All,
First of all, apologies if this is an inappropriate forum. I do not have a support contact for this issue. We are VMware customers, however our licenses are purchased through an academic reseller. Our concern is that this bug has crept into recent releases and perhaps gone unnoticed in QA. It's serious enough for us to consider moving to other hypervisor products.
I believe there may be a serious bug in OVFtool's disk read code. We observe that VMs are created OK after upload or import, but disk contents are zero-filled. No error conditions are reported at any time. It is only clear that the bug has been exercised, when an uploaded or imported VM fails to boot.

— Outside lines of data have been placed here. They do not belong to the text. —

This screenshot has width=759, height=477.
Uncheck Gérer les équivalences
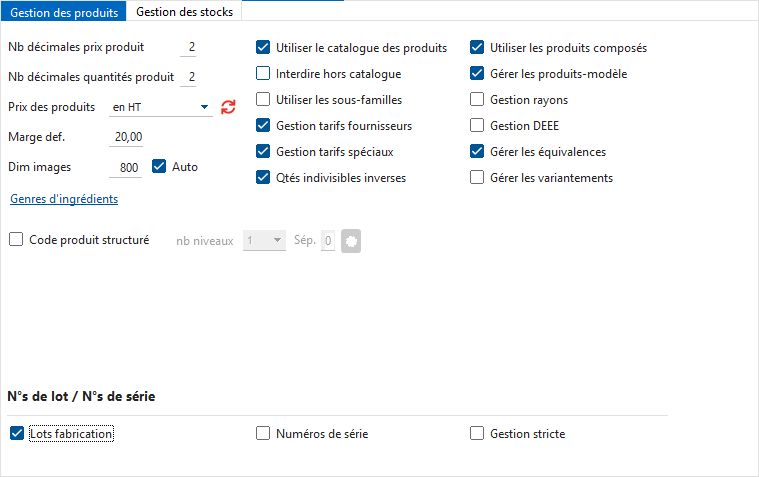click(477, 152)
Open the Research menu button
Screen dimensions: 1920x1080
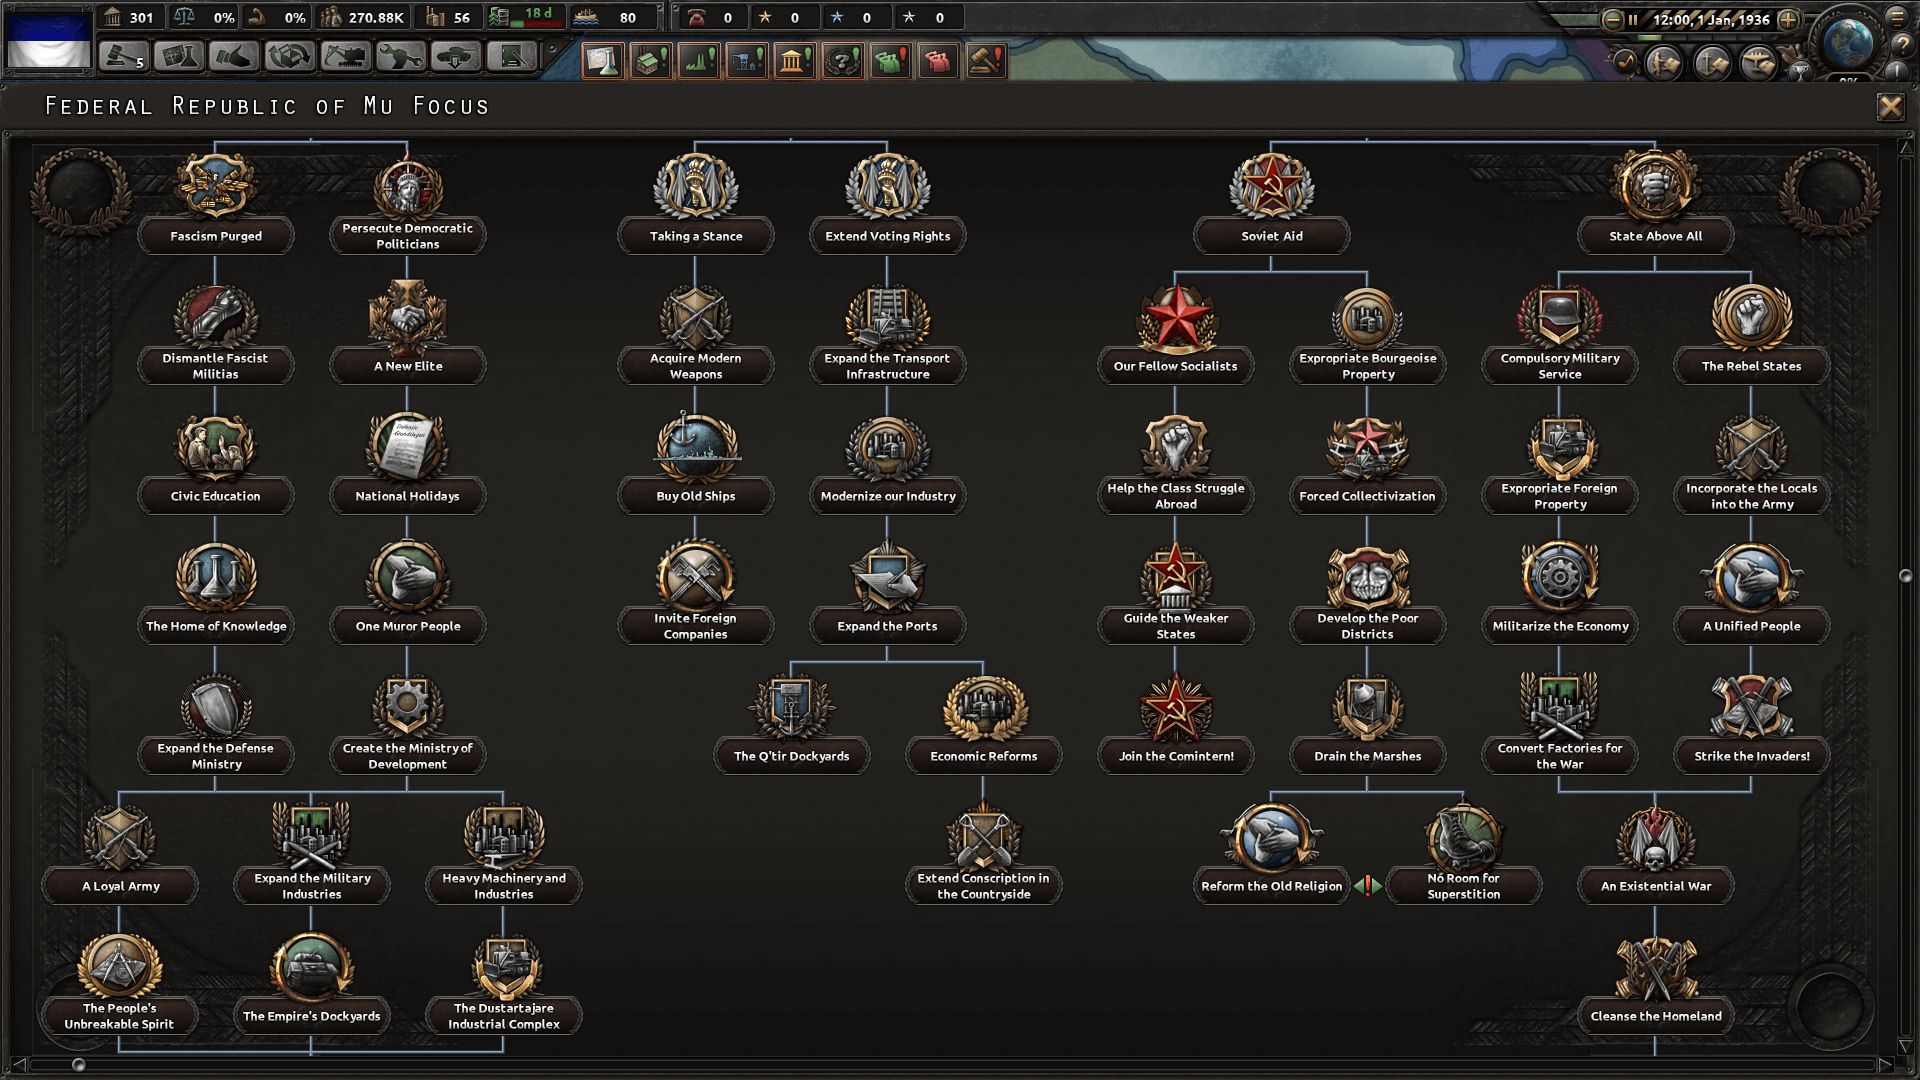click(x=179, y=57)
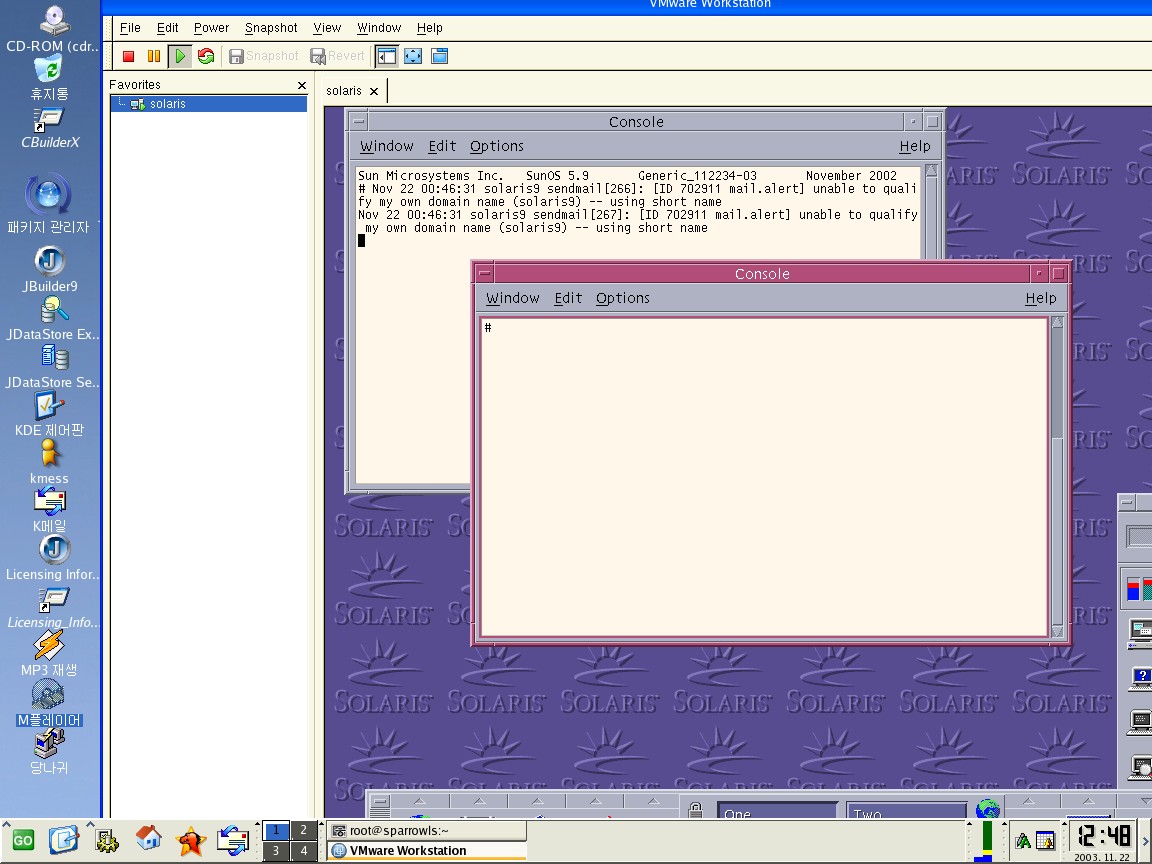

We have several research VMs with multiple LANs, which run FreeBSD 8.2 in VMware Fusion 5.0.2, MacOS X 10.8.2 Mountain Lion. I was also able to reproduce the bug with a fresh installation of vSphere ESXi 5.1 and ovftool 3.0.1. V
Using the separately packaged ovftool, I can export the VMs inside Fusion, by giving fully qualified paths to their VMX files. The bug appears to be in VMDK read. I exercised it in two use cases, Fusion OVA import and ESXi OVA upload, as follows:
- If I import an affected OVA into Fusion from the GUI, Fusion will invoke its own copy of ovftool 3.0.1 to perform the import. VMs are created with a sane VMX file. VMDKs are created. However their contents are zero-filled, and the VMDK contents in the OVA have been ignored.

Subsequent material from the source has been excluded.